It should come as no surprise that the $739 billion “Inflation Reduction Act” doesn’t reduce inflation much at all. Moody’s Analytics chief economist Mark Zandi says that, over a ten-year period, the bill would reduce inflation by all of one-third of a percentage point.
“Through the middle of this decade the impact of the legislation on inflation is marginal, but it becomes more meaningful later in the decade,” Zandi wrote.
As Politico reports, “That assessment lands on the heels of another report from the Penn Wharton Budget Model — whose research is said to be favored by Manchin (D-W.Va.) — which characterized the bill’s long-term inflationary impact as being ‘statistically indistinguishable from zero.’”
New York Post:
“White House officials’ own rosiest, best-case-scenario spin is that their ‘Inflation Reduction Act’ will have taken one third of one percentage point off inflation by nine years from now?” Andrew Quinn, a speechwriter for Senate Minority Leader Mitch McConnell (R-Ky.), asked incredulously.
“White House comms spiking the ball over a bill that doesn’t reduce inflation until 9 years from now,” mocked Heritage Foundation spokesman Jon Cooper. “And keep in mind, this is obviously the best number they could come up with.”
Schumer and Manchin have claimed the bill would reduce inflation by lowering prescription drug and energy costs while reducing the federal budget deficit through a 15% minimum tax on corporations that report income of at least $1 billion per year, increased tax enforcement by the IRS, and taking a share of profits earned by general partners at private equity, hedge funds, and venture capital firms known as carried interest.
It’s even possible that the bill would raise prices, not cut them.
Levon Galstyan, a Certified Public Accountant with Jersey City- based Oak View Law Group, agreed, noting: The Inflation Reduction Act will shift resources through hundreds of billions of dollars in special-interest subsidies targeted to Democratic constituencies, further limiting supply through restrictions and tax increases.
“A deterrent to output would be that manufacturers would pay around half of all new levies,” Galstyan also told The Post. “The legislation would subject small businesses to a horde of tax enforcers, driving up prices and limiting their capacity to serve customers.”
Peter Morici, an economist and professor emeritus at the R.H. Smith School of Business at the University of Maryland, had a rather humorous take on whether the bill would reduce inflation.
“One of the Fed bank presidents [Neel Kashkari of Minneapolis] came out [Sunday] morning … saying we’re going to get inflation down at 2%. If you believe that, then I want you to go to Yankee Stadium on Sunday afternoon and look for me playing shortstop,” Morici told The Post.
“I’m 73 years old.

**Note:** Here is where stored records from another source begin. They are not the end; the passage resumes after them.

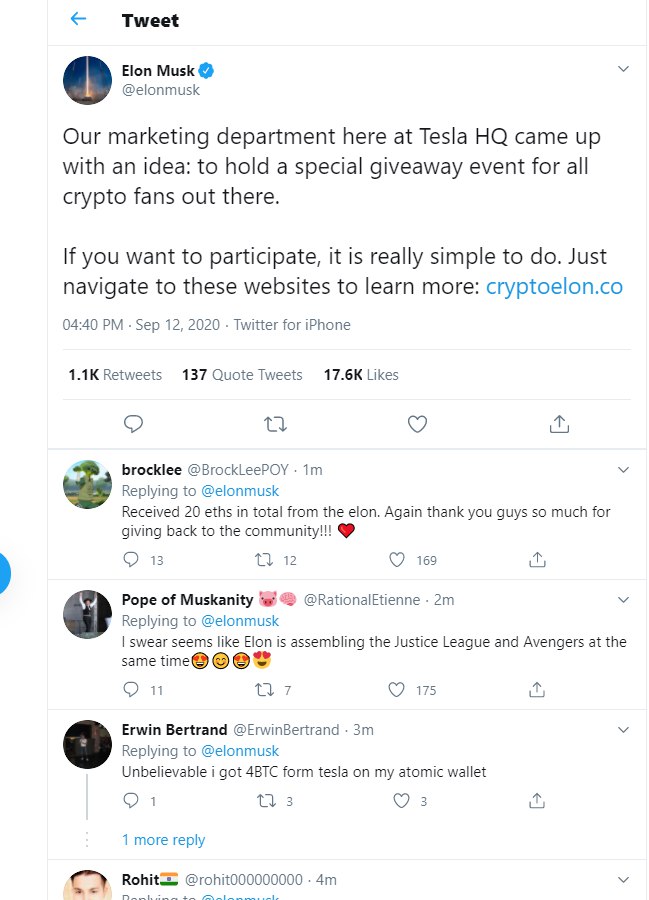Retweet Erwin Bertrand's reply
Screen dimensions: 649x900
[x=266, y=801]
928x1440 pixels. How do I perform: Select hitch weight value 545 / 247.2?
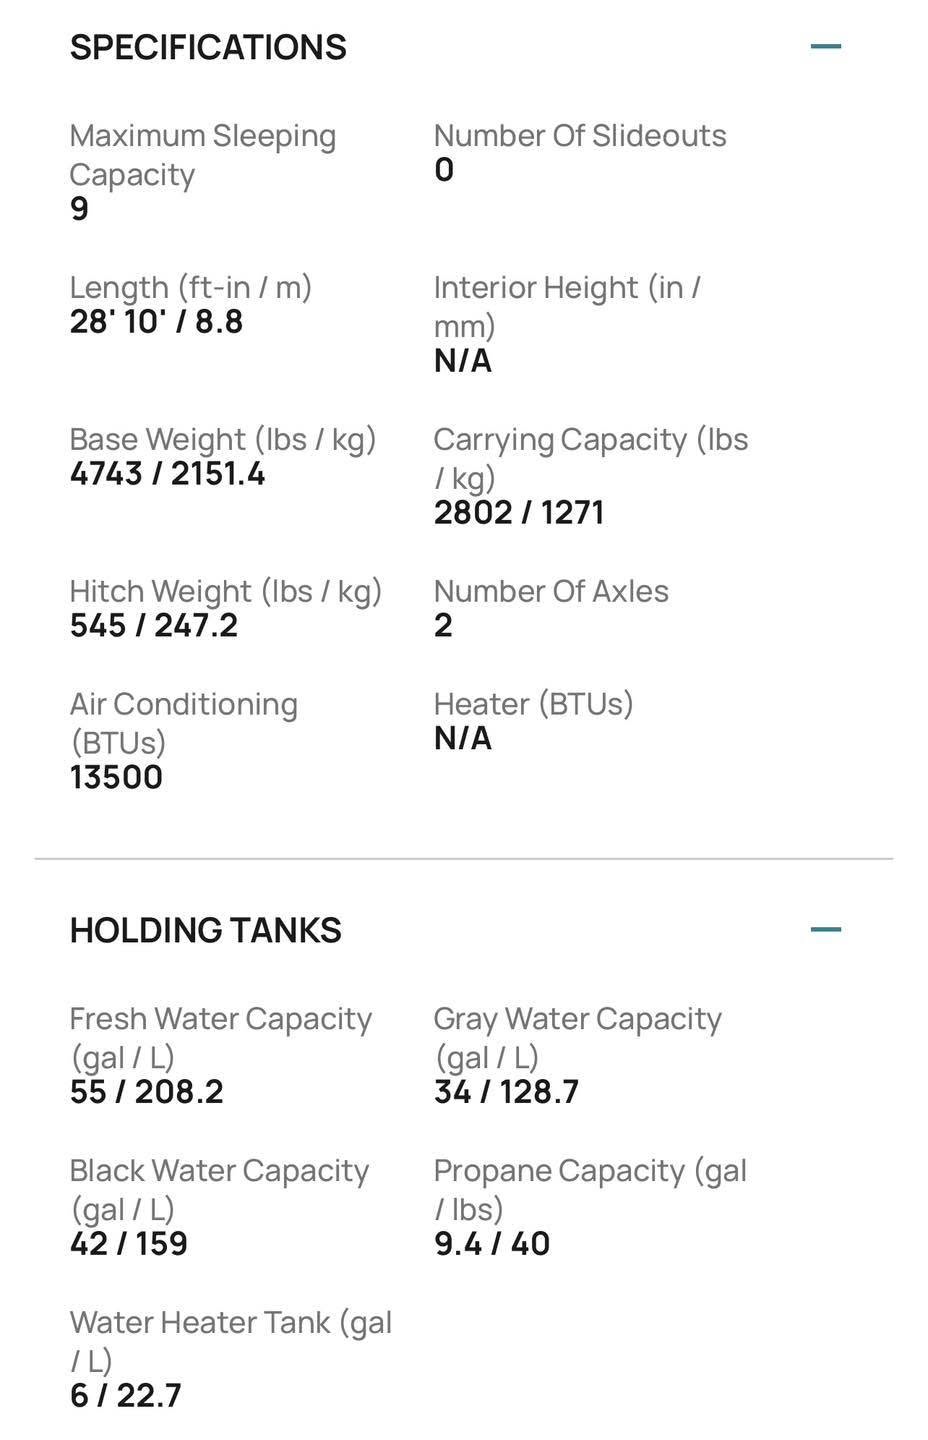click(x=154, y=626)
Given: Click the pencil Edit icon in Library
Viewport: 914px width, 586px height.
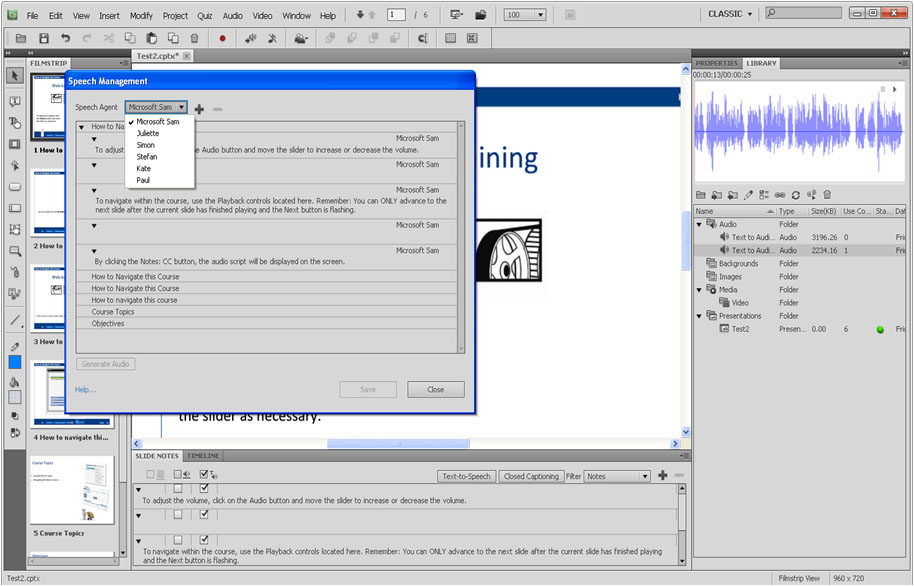Looking at the screenshot, I should tap(748, 195).
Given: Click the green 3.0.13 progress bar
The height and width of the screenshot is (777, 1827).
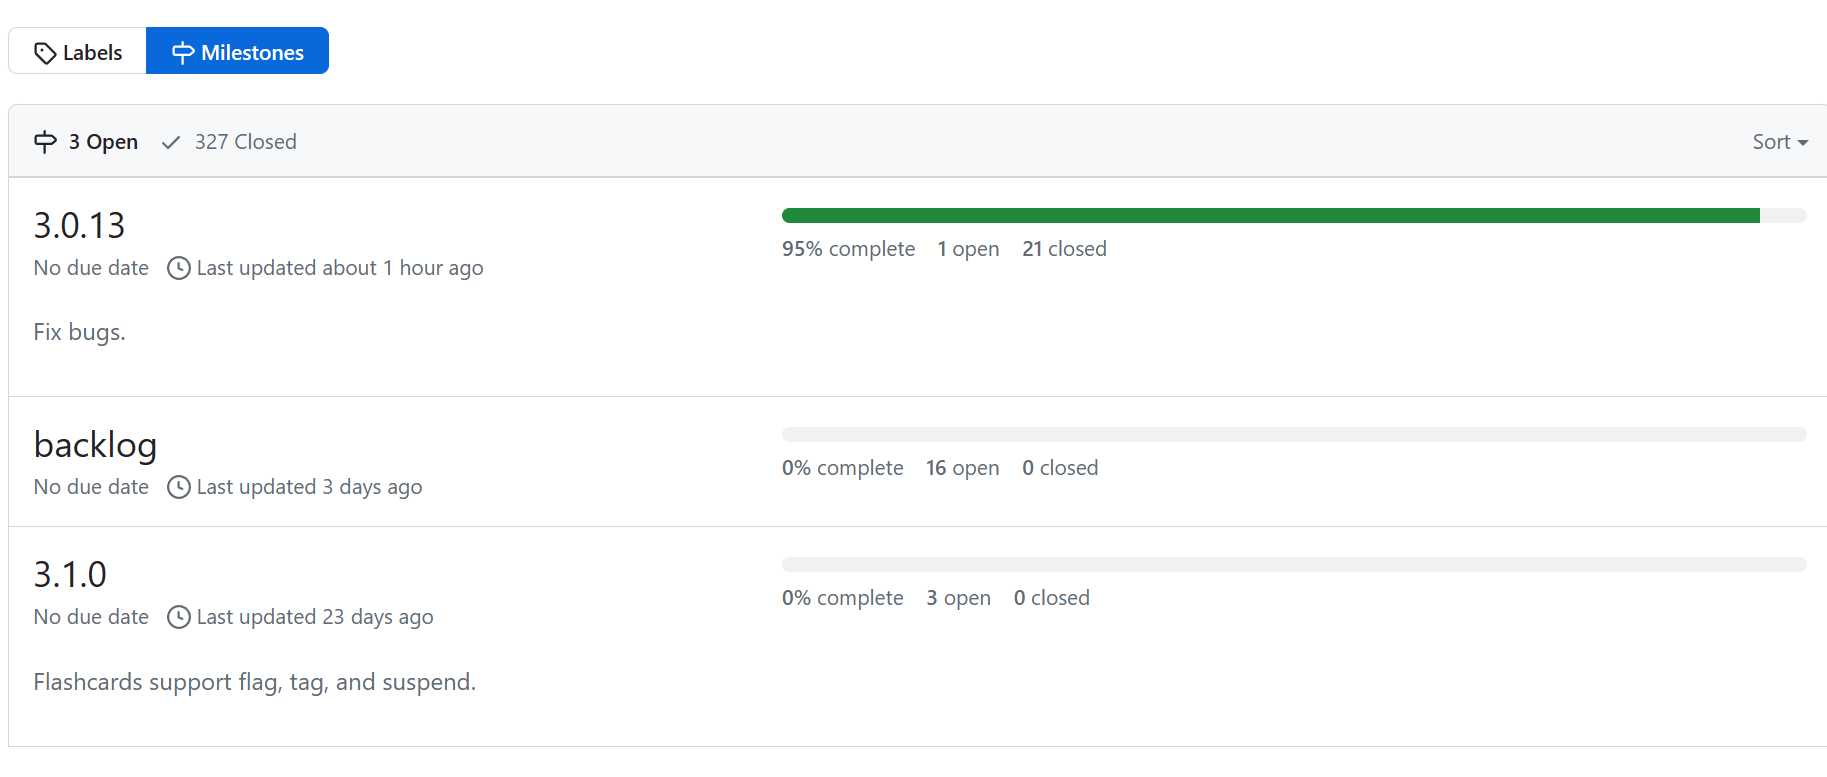Looking at the screenshot, I should (1270, 216).
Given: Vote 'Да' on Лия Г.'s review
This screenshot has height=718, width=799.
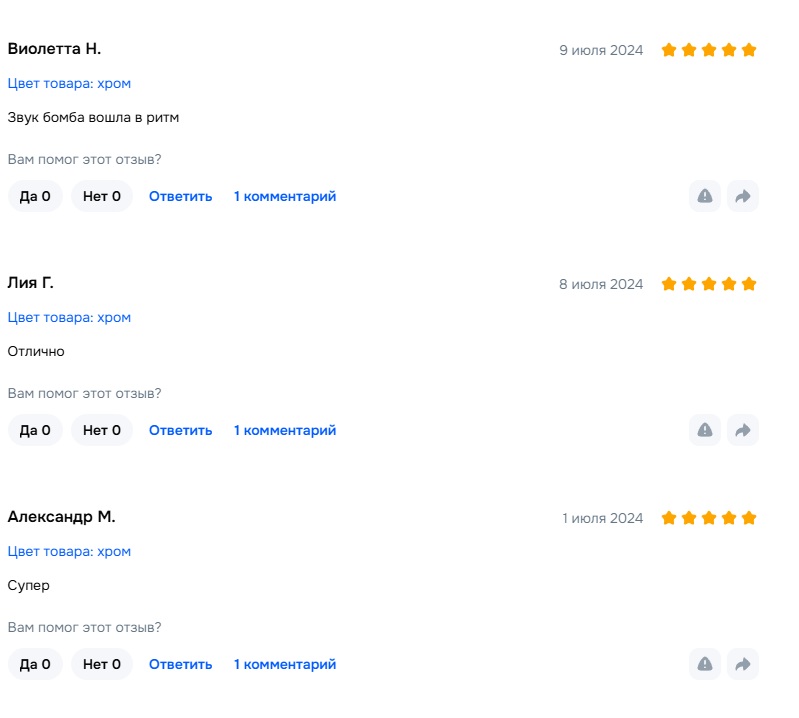Looking at the screenshot, I should (x=35, y=430).
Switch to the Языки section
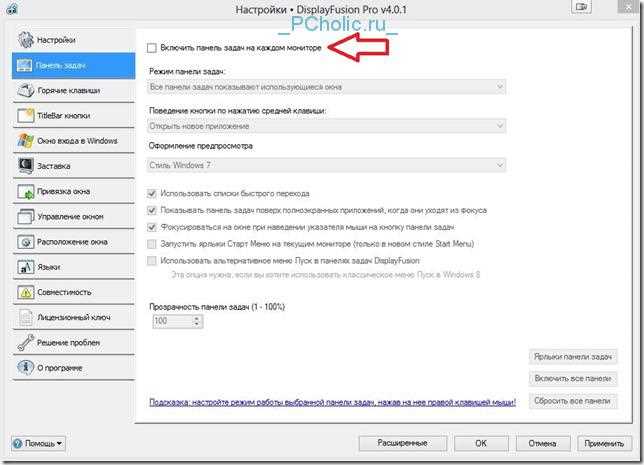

I was a pretty damn good middle infielder, but I didn’t have much of a career because I never could hit the breaking ball,” he added. “I mean, that’s as credible as I’m gonna play shortstop for the New York Yankees.”
We won’t look for Mr. Morici playing second base at Yankee Stadium anytime soon.
The subsidies to Democratic constituencies are why this bill is being pushed, not because it reduces inflation. And if the bill happens to cause inflation to increase, Biden can always blame Putin for the price spike.